While the California Health and Safety Code sanctions both load-bearing and non- load-bearing systems, most California builders use a wood post-and-beam system that carries vertical loads in a conventional manner. Wind and earthquake loads are carried by means such as diagonal steel straps, which can be conventionally engineered. The bale walls thus are primarily subjected to wind and earthquake loading against their faces. Test results show that plastered wall perform well with wind loads of up to 50 pounds per square foot. However, the bale walls add a significant secondary structural system Compared to wood- framed structures, bale buildings are resilient and flexible. We believe the bale walls can absorb some of the force of an earthquake and will provide a backup structural system in the event of failure of the post-and-beam system.
Contrary to popular misconception, the interior of a building-quality bale is not loose and fluffy, as the exterior often appears. The straw on the bale interior is quite dense and holds stakes or dowels driven into it very securely. When fastening items on the surface of a wall, we commonly cut 12-inch-long tapered stakes from a 2x4, drive them into the wall, and secure items to these. This is more than adequate for securing electrical boxes and typical shelving. For extra-heavy loads, we run bolts through the wall to oversized washers on the opposite side. When securing window and door jambs in openings, we can take advantage of the even greater resistance encountered when driving elements perpendicular to the 'grain' of the straws. in these instances, we use stout wooden dowels as oversized 'nails' driven through pre-drilled holes in the wood bucks.

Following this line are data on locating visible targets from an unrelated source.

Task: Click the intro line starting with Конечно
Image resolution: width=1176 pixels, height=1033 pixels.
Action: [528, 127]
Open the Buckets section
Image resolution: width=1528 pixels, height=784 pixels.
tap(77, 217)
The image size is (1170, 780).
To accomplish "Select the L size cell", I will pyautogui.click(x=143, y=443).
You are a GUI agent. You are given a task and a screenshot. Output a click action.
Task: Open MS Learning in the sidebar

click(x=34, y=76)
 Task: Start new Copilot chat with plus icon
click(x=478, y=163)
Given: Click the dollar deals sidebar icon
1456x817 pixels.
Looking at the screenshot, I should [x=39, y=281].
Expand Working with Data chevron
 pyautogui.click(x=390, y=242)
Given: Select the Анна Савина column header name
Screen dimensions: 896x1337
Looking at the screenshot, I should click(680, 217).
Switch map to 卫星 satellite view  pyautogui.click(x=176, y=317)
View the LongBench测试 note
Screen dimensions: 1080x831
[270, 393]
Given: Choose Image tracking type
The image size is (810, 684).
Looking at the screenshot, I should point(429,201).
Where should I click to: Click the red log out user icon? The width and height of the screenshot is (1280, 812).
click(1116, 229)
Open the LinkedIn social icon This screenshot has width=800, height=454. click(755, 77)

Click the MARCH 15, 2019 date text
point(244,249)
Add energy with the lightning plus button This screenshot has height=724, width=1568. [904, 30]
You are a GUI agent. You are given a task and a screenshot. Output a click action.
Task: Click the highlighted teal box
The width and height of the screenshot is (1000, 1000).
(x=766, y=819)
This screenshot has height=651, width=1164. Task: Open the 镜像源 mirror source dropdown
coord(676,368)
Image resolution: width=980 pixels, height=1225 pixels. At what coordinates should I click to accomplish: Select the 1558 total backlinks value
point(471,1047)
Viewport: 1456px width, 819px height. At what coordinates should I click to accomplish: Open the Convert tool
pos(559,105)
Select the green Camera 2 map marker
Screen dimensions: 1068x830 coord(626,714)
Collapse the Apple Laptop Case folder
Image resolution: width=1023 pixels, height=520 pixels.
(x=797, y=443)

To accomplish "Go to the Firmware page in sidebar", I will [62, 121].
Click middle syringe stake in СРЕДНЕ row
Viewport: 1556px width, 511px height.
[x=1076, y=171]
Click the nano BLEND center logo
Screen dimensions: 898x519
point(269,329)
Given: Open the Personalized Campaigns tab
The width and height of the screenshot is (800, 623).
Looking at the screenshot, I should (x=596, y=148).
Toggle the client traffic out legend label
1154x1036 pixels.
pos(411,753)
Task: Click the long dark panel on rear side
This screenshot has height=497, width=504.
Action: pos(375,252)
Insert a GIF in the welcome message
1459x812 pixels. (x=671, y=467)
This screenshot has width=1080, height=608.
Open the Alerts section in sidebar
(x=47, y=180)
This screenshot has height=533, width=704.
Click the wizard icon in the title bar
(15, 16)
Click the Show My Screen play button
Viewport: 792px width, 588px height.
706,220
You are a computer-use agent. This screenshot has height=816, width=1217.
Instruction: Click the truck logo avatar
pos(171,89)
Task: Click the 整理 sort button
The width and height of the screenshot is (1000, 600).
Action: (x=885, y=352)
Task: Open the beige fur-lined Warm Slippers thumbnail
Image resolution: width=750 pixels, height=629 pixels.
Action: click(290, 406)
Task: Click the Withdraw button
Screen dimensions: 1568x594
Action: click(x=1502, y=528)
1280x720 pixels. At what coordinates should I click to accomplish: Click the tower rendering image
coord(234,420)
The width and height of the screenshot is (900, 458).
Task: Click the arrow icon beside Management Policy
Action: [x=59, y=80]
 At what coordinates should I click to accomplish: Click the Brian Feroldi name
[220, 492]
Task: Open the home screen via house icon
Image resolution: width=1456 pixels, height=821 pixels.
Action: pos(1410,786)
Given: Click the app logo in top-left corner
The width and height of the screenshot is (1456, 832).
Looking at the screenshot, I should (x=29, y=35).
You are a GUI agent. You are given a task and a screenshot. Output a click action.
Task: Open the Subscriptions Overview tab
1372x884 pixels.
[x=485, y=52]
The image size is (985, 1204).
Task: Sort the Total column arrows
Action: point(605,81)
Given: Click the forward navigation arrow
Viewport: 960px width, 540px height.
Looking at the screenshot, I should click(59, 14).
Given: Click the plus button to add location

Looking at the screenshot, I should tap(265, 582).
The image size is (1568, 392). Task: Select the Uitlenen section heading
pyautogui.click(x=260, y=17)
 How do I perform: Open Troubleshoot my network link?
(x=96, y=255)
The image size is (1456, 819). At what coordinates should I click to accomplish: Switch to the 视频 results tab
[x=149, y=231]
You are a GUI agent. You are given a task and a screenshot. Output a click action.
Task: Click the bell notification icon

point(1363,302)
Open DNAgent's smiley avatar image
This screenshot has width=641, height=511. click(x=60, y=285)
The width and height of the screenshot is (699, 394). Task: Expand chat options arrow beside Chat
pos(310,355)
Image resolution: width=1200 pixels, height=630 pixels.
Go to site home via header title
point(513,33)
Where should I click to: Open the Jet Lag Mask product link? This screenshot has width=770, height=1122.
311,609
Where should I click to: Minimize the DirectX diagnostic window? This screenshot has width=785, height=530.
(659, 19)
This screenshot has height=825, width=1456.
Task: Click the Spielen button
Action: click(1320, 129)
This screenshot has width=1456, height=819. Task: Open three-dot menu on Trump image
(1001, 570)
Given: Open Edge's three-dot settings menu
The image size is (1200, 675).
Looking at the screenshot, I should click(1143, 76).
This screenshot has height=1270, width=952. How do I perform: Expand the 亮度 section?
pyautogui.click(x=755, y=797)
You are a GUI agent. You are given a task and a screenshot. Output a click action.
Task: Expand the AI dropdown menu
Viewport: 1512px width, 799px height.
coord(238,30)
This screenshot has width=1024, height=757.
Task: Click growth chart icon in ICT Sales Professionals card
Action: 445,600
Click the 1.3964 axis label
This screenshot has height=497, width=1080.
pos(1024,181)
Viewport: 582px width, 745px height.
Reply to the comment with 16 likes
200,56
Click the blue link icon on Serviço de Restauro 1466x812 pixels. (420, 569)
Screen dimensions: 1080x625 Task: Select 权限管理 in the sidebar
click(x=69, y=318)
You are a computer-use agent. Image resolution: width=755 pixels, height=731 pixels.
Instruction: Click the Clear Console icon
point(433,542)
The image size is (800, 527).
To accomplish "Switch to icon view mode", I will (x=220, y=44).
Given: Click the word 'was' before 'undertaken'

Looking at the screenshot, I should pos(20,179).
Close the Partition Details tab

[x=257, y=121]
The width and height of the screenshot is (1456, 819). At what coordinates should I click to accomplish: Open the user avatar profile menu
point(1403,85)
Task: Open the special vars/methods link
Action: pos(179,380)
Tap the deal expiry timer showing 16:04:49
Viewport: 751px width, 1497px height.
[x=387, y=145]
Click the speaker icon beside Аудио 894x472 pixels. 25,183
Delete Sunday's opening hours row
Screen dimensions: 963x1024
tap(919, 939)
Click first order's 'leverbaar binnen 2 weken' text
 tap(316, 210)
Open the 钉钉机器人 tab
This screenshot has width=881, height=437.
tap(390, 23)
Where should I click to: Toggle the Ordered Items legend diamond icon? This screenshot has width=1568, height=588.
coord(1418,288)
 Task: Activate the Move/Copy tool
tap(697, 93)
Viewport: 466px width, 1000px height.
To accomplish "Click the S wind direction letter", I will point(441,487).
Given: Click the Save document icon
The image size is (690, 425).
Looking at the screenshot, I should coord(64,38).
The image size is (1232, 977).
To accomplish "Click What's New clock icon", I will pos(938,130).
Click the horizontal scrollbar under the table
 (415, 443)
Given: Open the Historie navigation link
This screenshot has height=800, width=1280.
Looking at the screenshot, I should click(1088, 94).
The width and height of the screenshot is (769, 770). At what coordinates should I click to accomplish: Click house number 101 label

Many builders use the precaution of installing pipes which could sweat or leak inside continuous sleeves within bale walls. While ordinary Romex is often used in bale walls, UF cable (rated for direct burial) can be used where extra caution is desired. The Romex or cable is set three inches into the bale walls, safe from punctures. This also sets it into the firm portion of the bales, where it can be securely pinned. Electrical boxes are typically screwed to tapered stakes driven flush with back of recesses cut into the straw.